About this exercise.
Return every line of the records that includes the string "options".

Exercise input.

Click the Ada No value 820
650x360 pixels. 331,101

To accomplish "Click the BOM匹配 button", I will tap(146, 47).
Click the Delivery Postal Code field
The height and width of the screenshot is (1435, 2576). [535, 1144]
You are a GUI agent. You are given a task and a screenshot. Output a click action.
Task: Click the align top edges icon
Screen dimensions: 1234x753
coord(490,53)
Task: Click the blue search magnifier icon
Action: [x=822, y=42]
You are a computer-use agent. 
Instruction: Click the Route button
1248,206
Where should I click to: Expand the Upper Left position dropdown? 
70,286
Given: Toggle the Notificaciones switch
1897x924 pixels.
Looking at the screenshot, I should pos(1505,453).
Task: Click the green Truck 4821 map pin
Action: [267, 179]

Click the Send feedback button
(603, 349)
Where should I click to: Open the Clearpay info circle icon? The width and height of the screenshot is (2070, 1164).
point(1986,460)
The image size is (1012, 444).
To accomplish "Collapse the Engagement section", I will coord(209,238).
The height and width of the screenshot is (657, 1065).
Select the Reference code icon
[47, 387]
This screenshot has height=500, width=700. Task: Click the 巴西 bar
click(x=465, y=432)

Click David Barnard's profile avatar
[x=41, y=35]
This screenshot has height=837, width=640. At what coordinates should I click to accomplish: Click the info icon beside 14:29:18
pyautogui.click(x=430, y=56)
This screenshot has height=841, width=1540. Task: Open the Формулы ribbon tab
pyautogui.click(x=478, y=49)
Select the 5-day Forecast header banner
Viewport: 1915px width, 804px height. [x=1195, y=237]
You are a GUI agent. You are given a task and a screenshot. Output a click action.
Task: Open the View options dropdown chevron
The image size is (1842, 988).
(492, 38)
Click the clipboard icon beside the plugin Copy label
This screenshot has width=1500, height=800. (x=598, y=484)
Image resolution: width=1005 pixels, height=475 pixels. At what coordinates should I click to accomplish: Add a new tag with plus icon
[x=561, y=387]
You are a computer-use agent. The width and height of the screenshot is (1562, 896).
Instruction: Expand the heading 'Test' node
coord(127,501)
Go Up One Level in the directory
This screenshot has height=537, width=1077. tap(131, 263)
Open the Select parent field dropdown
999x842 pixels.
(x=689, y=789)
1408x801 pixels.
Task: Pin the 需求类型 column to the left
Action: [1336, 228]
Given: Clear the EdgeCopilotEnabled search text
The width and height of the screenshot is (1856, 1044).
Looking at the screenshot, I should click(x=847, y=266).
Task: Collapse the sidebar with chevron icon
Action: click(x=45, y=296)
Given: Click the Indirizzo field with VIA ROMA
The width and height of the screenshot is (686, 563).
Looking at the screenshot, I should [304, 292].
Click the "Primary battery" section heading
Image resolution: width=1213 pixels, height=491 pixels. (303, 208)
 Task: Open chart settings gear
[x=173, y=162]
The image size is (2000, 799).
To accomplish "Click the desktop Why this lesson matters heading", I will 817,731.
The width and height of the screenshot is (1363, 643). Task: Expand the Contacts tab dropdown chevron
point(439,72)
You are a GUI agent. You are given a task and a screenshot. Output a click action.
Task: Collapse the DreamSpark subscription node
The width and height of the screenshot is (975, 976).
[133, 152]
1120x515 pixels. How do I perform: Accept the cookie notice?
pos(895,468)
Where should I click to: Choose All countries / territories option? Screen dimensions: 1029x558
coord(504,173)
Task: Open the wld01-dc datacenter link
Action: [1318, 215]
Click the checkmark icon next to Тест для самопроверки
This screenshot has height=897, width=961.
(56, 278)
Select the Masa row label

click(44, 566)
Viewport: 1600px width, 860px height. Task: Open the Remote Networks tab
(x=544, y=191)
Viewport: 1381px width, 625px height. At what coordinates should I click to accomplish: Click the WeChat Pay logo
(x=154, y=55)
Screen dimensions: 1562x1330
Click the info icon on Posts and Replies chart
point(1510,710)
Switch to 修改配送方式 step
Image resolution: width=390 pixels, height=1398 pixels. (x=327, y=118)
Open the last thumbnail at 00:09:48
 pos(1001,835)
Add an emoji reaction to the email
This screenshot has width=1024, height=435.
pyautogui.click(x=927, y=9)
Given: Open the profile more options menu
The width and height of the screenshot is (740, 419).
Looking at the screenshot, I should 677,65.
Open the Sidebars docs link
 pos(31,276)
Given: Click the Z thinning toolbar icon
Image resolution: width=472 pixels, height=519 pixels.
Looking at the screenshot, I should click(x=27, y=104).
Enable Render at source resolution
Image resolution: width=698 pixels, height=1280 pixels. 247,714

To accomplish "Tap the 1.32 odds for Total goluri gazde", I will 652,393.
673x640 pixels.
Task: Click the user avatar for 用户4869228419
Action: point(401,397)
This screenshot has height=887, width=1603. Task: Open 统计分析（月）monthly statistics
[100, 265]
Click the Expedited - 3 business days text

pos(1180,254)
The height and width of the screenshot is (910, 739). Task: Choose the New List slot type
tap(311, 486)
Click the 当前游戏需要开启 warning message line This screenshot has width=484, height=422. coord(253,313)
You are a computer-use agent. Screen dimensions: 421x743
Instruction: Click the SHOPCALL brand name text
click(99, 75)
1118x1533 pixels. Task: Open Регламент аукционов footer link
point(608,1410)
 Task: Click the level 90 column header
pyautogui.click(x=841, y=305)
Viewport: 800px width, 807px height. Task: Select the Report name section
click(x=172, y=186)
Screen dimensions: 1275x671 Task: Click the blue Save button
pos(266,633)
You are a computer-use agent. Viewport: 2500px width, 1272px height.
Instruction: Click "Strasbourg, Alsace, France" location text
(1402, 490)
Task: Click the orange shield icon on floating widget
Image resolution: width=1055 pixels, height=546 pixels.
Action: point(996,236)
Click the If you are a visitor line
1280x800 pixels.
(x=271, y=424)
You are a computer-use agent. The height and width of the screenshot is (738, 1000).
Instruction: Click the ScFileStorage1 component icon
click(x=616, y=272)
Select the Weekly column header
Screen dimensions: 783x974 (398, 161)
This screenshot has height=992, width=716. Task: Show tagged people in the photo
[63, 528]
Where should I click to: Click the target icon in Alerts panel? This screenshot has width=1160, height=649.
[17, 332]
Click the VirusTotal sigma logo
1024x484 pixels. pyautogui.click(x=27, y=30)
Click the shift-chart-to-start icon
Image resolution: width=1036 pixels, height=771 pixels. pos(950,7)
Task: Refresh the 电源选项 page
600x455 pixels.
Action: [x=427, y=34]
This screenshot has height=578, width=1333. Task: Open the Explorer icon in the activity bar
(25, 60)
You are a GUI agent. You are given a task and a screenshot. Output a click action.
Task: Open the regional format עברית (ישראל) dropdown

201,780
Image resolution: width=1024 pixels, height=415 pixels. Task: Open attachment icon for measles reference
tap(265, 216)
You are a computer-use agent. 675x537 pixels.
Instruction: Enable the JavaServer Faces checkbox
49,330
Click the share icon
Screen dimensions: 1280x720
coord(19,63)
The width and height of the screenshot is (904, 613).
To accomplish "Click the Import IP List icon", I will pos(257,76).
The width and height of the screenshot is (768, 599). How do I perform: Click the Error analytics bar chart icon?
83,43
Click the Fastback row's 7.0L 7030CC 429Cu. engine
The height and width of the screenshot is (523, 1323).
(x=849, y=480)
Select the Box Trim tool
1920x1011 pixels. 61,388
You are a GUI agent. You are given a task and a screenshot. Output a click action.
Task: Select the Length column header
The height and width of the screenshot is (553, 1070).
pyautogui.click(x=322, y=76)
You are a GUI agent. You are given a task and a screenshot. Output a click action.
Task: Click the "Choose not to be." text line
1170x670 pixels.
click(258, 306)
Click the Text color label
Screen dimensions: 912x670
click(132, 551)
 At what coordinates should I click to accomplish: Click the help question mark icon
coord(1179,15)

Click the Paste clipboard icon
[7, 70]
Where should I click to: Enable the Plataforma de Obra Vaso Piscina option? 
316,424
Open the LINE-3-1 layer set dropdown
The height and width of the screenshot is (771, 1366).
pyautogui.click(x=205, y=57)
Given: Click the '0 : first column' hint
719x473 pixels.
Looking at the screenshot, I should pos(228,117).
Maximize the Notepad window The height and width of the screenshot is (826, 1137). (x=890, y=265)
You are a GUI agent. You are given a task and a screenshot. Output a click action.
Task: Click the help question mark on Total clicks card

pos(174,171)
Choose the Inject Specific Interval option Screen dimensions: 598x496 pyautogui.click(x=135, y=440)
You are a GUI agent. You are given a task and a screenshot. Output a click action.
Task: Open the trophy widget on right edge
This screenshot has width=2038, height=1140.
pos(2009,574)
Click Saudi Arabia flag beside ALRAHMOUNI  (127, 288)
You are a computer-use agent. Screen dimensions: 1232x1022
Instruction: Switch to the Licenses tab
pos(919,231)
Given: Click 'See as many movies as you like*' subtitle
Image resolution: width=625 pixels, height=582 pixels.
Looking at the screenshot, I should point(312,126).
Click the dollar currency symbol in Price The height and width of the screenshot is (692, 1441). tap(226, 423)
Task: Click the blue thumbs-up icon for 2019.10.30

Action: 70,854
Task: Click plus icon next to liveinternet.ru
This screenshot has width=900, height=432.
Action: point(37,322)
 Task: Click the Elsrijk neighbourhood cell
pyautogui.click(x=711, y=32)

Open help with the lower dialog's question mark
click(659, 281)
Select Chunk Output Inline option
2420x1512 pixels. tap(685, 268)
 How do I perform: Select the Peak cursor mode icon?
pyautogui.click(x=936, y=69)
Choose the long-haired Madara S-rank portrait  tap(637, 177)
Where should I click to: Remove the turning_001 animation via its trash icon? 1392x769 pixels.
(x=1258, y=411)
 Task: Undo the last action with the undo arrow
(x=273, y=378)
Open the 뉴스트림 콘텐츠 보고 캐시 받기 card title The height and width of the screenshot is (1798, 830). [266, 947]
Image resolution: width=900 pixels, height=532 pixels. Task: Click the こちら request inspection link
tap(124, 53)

Response box.
Task: Open the View options dropdown chevron
Given: Open the profile more options menu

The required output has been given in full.